Prompt: Retype exactly the lines that run from the start of the data to the line holding "You are a computer-use agent. The image", including both, and only those.

(Pixel coordinate grounding data)
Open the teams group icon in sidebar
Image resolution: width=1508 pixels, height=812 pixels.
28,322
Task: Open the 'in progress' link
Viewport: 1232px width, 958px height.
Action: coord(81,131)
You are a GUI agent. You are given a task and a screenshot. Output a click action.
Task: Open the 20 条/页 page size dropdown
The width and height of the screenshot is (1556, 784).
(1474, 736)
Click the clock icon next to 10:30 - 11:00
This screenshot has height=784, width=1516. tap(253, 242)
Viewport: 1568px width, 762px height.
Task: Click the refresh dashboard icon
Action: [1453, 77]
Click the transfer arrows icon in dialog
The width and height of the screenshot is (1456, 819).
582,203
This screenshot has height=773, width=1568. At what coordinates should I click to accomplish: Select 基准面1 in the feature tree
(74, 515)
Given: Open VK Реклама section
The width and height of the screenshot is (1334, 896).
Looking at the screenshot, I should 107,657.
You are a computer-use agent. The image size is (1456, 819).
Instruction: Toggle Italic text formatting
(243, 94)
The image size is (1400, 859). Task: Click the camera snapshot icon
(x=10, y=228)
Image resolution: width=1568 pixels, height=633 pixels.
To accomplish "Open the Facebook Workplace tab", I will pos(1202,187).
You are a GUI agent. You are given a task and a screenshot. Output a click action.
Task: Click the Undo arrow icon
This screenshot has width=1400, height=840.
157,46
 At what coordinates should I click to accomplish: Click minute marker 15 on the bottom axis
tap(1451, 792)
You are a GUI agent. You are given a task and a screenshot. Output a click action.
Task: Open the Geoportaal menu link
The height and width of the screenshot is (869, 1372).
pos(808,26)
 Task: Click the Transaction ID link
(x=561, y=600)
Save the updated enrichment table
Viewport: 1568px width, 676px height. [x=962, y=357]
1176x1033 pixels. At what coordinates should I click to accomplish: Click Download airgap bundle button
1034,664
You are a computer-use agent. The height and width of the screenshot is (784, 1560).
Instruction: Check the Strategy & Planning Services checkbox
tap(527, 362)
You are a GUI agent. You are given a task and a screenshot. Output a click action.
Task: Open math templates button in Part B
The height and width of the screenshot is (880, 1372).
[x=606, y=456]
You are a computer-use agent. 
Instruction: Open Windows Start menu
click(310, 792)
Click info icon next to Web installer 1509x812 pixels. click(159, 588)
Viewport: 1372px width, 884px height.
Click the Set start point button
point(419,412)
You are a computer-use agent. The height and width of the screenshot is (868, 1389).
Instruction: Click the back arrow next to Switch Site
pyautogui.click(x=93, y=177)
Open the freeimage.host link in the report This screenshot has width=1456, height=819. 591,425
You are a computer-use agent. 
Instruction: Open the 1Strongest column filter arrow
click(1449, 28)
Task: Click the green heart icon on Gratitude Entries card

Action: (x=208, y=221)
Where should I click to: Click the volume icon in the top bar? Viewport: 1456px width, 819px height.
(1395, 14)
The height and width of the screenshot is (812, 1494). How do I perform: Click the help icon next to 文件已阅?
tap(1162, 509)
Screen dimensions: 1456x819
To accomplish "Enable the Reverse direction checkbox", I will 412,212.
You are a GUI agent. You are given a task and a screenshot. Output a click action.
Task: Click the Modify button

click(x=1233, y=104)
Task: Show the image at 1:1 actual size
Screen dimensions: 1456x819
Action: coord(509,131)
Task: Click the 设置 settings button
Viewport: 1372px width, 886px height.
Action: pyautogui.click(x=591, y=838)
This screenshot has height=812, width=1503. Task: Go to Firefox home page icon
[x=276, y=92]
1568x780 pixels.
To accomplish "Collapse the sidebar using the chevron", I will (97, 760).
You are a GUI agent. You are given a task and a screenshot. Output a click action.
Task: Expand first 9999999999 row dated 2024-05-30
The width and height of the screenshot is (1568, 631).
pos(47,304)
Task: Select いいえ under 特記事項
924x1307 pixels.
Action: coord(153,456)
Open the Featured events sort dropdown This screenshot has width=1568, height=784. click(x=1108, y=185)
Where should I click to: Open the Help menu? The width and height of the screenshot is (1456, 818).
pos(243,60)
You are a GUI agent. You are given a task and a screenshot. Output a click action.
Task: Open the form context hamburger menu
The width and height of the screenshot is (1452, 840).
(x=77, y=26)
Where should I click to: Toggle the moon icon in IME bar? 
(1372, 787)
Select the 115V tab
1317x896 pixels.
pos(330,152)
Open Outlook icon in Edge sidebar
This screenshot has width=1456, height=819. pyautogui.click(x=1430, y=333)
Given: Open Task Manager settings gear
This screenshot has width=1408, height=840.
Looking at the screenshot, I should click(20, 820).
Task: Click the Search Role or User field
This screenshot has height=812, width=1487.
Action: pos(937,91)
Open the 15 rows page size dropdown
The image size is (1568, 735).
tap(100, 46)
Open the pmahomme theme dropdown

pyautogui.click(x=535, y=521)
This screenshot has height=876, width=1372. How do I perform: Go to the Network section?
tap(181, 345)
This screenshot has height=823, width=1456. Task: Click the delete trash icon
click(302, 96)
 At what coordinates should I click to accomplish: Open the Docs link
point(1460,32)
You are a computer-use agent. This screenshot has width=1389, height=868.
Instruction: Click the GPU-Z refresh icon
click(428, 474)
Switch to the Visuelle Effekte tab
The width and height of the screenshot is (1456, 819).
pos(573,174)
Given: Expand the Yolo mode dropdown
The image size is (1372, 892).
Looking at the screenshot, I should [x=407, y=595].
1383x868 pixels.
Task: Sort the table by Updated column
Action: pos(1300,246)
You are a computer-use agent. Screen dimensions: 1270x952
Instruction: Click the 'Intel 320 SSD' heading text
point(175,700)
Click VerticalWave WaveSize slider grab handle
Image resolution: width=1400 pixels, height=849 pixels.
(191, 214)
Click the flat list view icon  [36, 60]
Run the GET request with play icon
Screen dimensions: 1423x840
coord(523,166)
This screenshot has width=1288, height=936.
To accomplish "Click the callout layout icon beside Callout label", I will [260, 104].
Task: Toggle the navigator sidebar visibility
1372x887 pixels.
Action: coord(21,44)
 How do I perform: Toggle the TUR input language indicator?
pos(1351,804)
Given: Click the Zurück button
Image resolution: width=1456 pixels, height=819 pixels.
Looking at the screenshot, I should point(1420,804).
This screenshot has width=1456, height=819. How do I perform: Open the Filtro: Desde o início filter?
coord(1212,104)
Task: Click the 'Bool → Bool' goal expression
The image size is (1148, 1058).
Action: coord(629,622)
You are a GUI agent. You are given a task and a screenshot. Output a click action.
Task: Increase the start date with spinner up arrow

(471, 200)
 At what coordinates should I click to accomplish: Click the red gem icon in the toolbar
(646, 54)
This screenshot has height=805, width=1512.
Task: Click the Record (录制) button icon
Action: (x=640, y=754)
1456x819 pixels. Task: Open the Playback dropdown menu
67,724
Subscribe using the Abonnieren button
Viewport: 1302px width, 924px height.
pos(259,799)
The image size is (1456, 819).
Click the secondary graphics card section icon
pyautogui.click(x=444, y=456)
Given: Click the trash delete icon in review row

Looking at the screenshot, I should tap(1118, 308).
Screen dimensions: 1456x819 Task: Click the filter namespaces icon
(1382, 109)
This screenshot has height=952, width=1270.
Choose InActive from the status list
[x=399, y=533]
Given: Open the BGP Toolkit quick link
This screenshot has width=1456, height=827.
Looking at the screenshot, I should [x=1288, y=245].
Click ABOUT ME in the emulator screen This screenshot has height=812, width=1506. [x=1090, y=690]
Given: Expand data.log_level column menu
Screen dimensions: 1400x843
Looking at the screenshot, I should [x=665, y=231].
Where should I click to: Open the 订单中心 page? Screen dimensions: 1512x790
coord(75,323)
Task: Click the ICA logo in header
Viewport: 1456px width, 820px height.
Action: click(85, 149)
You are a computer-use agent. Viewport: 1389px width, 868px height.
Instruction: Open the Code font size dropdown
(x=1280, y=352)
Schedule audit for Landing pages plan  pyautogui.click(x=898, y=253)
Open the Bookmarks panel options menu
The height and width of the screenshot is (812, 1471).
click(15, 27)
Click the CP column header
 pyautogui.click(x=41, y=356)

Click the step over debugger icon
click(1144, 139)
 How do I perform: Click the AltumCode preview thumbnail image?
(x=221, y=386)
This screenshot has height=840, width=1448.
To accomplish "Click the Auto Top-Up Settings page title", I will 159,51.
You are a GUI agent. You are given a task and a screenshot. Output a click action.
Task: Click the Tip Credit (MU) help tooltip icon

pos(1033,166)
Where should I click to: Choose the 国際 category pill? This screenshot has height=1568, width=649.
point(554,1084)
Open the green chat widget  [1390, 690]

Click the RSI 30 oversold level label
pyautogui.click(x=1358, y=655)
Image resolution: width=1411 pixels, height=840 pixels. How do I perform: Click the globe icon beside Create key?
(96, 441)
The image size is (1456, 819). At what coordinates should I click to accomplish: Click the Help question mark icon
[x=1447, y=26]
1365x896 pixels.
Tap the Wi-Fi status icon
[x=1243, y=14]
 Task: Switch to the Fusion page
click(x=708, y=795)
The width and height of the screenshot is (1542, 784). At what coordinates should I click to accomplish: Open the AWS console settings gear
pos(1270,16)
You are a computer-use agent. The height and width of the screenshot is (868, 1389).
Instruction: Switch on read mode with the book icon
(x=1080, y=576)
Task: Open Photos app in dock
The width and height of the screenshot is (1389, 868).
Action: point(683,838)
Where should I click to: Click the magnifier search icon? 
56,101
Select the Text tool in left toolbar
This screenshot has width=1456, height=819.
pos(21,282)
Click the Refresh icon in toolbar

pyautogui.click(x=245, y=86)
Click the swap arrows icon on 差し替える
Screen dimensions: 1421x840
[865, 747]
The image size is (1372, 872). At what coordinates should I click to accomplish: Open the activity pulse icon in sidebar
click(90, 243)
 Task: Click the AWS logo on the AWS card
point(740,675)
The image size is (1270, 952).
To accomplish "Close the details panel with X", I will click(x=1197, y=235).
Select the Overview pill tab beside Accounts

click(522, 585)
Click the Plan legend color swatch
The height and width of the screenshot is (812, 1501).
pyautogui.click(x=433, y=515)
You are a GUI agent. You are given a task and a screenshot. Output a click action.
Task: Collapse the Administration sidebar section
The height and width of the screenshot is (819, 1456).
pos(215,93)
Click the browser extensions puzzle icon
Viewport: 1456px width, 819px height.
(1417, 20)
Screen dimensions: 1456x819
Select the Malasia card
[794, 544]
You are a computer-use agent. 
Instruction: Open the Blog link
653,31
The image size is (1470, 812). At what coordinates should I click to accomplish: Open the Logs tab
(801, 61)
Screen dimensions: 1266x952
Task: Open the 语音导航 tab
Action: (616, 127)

Result:
Open the teams group icon in sidebar
Image resolution: width=1508 pixels, height=812 pixels.
28,322
Task: Open the 'in progress' link
Viewport: 1232px width, 958px height.
Action: coord(81,131)
You are a GUI agent. You are given a task and a screenshot. Output a click action.
Task: Open the 20 条/页 page size dropdown
The width and height of the screenshot is (1556, 784).
(1474, 736)
Click the clock icon next to 10:30 - 11:00
This screenshot has height=784, width=1516. tap(253, 242)
Viewport: 1568px width, 762px height.
Task: Click the refresh dashboard icon
Action: [1453, 77]
Click the transfer arrows icon in dialog
The width and height of the screenshot is (1456, 819).
582,203
This screenshot has height=773, width=1568. At what coordinates should I click to accomplish: Select 基准面1 in the feature tree
(74, 515)
Given: Open VK Реклама section
The width and height of the screenshot is (1334, 896).
Looking at the screenshot, I should 107,657.
You are a computer-use agent. The image size is (1456, 819).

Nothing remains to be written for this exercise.